I met amazing “Lorna” a year ago. I could introduce her as “a great NHS senior medical manager, a former passionate nurse” and give her a tribute on the basis of her work related achievements. Instead, I chose to introduce Lorna the Native American way, focusing on who she is, rather than what she is doing and “delivering”. Lorna is a mother of four children, a wife, a lover of travelling, a lifelong learner and a career woman.
When I met Lorna I was amazed with her compassionate presence and positive, inspiring attitude. What was even more striking was listening to Lorna’s story- a story about burnout, humility and resilience.
Lorna’s career was thriving, however in the process she suffered work-related stress which lead to burnout and depression. She had to take time off work, her GP prescribed antidepressants and advised her to explore a different career pathway. At this end, Lorna started exploring different methods of support, including the principles of coaching, aiming to understand who she really is and what she really wants. During this journey she appreciated that she can be in control of her own self, that no matter what she would be OK and she could handle anything. She found her inner strength, her own resilience and well being.
Lorna is a senior manager, passionate about improving quality of care for patients and promoting well being in the workspace. She has a thriving career.
“The only time is now. Anything else is LaLaLand. Resilience is related to one’s insight, what one sees for themselves and calling it out at times of difficulty is a personal journey.

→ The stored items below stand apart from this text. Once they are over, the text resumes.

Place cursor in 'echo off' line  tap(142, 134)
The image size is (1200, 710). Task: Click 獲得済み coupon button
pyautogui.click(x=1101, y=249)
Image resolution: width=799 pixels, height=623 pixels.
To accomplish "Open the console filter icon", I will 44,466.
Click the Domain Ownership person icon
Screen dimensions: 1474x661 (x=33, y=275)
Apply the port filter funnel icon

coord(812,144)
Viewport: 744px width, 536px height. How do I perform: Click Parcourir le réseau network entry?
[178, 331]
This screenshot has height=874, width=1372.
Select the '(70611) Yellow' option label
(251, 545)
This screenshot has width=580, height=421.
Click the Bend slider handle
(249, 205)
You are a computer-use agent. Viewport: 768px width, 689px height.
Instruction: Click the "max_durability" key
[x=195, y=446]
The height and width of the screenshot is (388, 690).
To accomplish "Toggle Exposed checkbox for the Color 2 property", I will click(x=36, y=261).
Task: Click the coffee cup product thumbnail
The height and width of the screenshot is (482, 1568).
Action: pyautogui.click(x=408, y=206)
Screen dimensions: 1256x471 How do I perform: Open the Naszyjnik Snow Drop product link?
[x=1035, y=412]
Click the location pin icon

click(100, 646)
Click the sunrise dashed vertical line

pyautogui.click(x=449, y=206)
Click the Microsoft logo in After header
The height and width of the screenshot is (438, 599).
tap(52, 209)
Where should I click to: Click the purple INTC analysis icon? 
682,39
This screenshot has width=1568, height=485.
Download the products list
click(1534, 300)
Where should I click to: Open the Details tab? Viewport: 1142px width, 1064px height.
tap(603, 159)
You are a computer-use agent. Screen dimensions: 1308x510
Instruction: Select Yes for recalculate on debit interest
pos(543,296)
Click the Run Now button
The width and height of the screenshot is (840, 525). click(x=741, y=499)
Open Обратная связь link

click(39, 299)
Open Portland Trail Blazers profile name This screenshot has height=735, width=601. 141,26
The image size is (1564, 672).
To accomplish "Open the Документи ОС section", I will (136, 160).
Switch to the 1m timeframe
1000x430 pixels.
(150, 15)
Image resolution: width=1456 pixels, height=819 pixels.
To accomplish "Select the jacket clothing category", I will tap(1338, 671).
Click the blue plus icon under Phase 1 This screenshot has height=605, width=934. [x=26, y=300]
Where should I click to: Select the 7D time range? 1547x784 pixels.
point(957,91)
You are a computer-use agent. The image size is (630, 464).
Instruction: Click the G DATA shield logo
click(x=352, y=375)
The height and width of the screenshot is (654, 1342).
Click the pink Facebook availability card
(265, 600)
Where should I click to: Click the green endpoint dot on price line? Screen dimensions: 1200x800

We all are resilient. It is a matter of finding our own way”.
Reflecting on Lorna’s story, all sounds pretty easy; but is it as simple as described?
Psychology tells us resilient people are the ones who focus on what they have personal control over. There is also evidence resilience is enhanced when one feels they make a positive difference in the life of others and there is sense of belonging. Exercise, meditation, acts of kindness to oneself and others, and agency are ways of enhancing resilience in our lives.
I attended the IHI Conference in Glasgow earlier this year and Maureen Bisognano and Don Berwick had a discussion about the value of compassion in healthcare. The evidence presented showed that patients cared for in healthcare organisations that nurture compassion at all levels have better outcomes, including safer, more person-centred care. In addition, healthcare professionals in these environments have a better sense of purpose, belonging, agency, and experience joy at work. What was described was there are more resilient people, teams and organisations when compassion is what we all live and breath. So, there is an association between kindness, civility, compassion, resilience and improvements in patient care.
Evidently, we as healthcare professionals face a number of challenges within our daily practice and working environments. Workload, competing demands, time pressure and various roles are only a few of the stressors that can have negative influence on the physical and mental well being, leading to burnout. In some instances they can lead to more severe mental health conditions, such as depression. The impact on the individual can be detrimental and also affect ability to practice safely and effectively. The domino effects in teams and organisations can’t be ignored.
It is therefore imperative that a preventive approach is adopted. Building resilience in the health care professions is a key preventive strategy, helping not only individuals but teams and organisations. This should provide safe, patient centred, timely, equitable and effective care to patients. We should also be clear that resilience is not a “tool” to make individuals do more or be taken advantage of. Rather, it is a vehicle for them, for teams and organisations to not only sustain, but to best develop, and thrive towards the delivery of better, safer, person centred care.
A reactive approach is also not enough. We all need to work together, nurturing a culture of resilience and compassion. Let’s take a step back and think about what the Health Care System is made of. It is made up of people for the people. We are the culture and we can be the change now. Today. We can make the choice to be kind to ourselves and to others.
Finally, I would like to share with you all what Kintsugi is. Kintsugi is the Japanese art of repairing broken pottery and as a philosophy it treats breakage and repair to create something new- a new balance, not a “bounce back”. To me this describes resilience, a personal inner strength we all have and we can all find and nurture.
To my 8 year old son: “birds don’t just fly. They fall down and get up. Nobody learns without getting it won. I won’t give up’’, quoting his favourite song from zootopia. To him, this is resilience.
Finally, I will leave you with a question that only you can answer.
What can you do to build up resilience for yourself and others around you?
Dr Ioanna Nixon is an oncologist at the Beatson West of Scotland Cancer Center and National Lead for the Scottish Sarcoma Network. She is an Honorary Clinical Senior Lecturer, a Scottish Quality Improvement Fellow, a Founding Fellow of the Faculty of Medical Leaders(FFMLM) and Chair for the NCRI CSG Epidemiology and Survivorship Subgroup.